Excerpted passage:
Make SPLASH run additional post-processing

To run postprocessing that is not called by SPLASH by default, one should use parameter --postprocessing_item <path>, where <path> is the path to a JSON post-processing definition file. This switch may be used multiple times to run many post-processings. They are executed in the order of appearance in the command line. Default post-processings are always run at the beginning, before any defined with --postprocessing_item parameter.

Disable default post-processing

To disable default postprocessing, one may use --exclude_postprocessing_item <path>, where <path> is the path to a JSON post-processing definition file. For example, to disable blast, one should use --exclude_postprocessing_item postprocessing/blast.json. This parameter may appear multiple times to disable many post-processings.

Warning Currently we have turned of any default post-processings but this may change in the future.

JSON post-processing definition file format

The JSON post-processing definition file should contain a JSON object with the following fields:

  • name [REQUIRED] - the name of postprocessing. It is used to create a post-processing run directory. Assuming SPLASH is run with the default --outname_prefix, i.e., result and the name is blast SPLASH will create the directory result_blast where the postprocessing will be run,

  • command [REQUIRED] - this defines a command that will be run in postprocessing. In this command, one may (and probably will need to) specify placeholders (inside {} like in Python format), which will be used by SPLASH to put the path to the input file(s) for post-processing. For example, if the command is wc -l {significant_extendors_fasta} SPLASH will first transform TSV file with significant anchors to a FASTA file with extendors, and the path to this file will be passed to a command in place of a placeholder. Supported placeholders are listed here,

  • test_run [OPTIONAL] - if this field is defined SPLASH will, at the initial stage (before running anything time-consuming), run this command, and if it exits with a status different than 0, SPLASH will fail with an appropriate message. This may be useful, for example, to force SPLASH to test if proper software is installed and available on PATH. It is highly recommended to define this field because it may help the user understand that he/she needs to install this software (for example, blast).

Given data:
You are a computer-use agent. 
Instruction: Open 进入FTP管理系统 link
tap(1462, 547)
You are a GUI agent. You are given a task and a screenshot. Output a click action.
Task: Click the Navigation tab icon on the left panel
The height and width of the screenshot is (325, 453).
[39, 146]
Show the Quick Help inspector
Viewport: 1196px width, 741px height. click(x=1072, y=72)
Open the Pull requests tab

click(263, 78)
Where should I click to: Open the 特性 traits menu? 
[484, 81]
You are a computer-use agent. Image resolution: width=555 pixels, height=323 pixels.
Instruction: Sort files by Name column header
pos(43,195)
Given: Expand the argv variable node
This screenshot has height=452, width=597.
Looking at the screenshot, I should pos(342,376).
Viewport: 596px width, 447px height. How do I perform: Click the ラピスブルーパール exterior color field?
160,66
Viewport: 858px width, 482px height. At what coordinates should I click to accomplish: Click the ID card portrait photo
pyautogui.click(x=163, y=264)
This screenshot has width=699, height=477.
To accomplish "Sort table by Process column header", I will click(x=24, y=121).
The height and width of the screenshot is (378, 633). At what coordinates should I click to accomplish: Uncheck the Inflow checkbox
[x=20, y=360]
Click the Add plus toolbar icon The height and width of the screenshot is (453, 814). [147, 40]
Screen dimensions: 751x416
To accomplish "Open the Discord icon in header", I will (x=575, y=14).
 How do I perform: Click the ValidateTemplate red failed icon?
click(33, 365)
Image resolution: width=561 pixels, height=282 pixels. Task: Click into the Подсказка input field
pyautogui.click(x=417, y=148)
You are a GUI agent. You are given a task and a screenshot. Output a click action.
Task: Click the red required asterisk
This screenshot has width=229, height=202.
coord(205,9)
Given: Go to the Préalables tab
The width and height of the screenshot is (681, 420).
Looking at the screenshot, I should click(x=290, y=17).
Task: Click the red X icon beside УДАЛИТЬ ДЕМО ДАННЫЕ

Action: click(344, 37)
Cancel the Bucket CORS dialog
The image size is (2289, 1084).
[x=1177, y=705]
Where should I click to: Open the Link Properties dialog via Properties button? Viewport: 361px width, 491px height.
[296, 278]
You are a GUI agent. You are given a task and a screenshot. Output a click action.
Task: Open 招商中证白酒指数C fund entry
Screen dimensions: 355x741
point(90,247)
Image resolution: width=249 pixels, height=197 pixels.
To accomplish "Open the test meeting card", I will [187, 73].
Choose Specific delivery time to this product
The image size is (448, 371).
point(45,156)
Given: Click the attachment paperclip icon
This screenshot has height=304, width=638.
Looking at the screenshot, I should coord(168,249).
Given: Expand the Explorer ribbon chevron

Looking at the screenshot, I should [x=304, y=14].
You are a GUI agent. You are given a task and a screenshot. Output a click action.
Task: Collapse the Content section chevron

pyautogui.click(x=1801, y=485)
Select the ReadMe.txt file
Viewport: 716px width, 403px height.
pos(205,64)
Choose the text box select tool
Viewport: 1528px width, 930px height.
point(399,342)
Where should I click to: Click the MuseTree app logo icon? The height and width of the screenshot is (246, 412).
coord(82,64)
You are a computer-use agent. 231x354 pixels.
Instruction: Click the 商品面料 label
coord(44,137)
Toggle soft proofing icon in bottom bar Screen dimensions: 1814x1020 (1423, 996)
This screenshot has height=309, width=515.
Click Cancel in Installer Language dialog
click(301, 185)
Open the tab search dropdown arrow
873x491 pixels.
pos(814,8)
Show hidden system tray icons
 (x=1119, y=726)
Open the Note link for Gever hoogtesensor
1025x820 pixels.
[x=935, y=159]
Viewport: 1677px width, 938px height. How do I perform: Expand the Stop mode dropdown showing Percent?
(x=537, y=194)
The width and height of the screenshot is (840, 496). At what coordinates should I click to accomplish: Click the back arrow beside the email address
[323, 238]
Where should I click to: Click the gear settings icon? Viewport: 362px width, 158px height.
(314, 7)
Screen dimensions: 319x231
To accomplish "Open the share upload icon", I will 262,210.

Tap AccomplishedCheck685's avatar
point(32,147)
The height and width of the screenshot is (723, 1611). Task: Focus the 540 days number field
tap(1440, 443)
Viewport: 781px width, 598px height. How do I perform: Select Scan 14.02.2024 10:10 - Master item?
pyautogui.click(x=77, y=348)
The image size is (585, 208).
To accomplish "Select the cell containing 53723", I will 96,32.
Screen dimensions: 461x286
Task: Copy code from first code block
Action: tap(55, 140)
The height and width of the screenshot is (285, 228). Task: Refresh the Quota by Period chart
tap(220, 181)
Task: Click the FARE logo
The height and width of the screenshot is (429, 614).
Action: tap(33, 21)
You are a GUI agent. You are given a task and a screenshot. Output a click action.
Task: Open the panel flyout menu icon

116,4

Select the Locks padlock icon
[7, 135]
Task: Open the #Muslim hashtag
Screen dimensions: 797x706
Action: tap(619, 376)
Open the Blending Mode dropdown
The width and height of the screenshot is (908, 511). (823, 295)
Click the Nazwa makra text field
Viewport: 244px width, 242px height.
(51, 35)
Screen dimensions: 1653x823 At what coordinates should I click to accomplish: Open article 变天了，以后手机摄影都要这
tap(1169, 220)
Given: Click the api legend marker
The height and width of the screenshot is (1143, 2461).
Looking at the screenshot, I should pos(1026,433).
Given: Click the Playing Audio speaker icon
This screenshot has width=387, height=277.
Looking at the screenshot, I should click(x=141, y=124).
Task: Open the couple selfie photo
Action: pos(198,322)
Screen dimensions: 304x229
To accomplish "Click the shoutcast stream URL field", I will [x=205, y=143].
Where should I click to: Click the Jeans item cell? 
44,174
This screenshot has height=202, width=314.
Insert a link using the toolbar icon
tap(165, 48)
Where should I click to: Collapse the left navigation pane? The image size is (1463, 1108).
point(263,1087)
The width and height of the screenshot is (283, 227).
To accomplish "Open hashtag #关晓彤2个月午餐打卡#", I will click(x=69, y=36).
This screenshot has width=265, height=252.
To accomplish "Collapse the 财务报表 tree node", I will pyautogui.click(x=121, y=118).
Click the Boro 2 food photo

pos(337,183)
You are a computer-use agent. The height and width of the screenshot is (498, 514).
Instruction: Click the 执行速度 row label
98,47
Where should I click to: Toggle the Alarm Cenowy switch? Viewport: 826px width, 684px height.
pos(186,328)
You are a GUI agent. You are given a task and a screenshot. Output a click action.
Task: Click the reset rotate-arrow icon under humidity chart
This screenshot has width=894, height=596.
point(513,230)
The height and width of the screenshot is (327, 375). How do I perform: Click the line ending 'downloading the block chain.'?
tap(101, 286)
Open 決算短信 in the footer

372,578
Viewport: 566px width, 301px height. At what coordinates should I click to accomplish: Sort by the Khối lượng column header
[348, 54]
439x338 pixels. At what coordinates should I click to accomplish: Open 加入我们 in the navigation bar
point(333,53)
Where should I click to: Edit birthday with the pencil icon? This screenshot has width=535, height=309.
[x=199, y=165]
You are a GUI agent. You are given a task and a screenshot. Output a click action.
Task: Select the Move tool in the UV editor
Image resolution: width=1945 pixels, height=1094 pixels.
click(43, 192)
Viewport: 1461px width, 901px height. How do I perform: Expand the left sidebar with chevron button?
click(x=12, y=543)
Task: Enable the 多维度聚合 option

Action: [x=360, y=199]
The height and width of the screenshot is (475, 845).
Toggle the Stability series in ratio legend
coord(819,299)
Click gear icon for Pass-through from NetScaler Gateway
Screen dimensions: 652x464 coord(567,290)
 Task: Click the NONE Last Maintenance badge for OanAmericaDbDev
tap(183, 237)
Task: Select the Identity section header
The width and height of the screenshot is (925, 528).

Task list:
1. According to the SPLASH post-processing documentation, when do default post-processings run relative to those added with --postprocessing_item?
2. Return every line of the records that contains the word "legend". The match is case-sensitive.

The replies:
1. They always run at the beginning, before any post-processings defined with --postprocessing_item.

2.
Given: Click the api legend marker
Toggle the Stability series in ratio legend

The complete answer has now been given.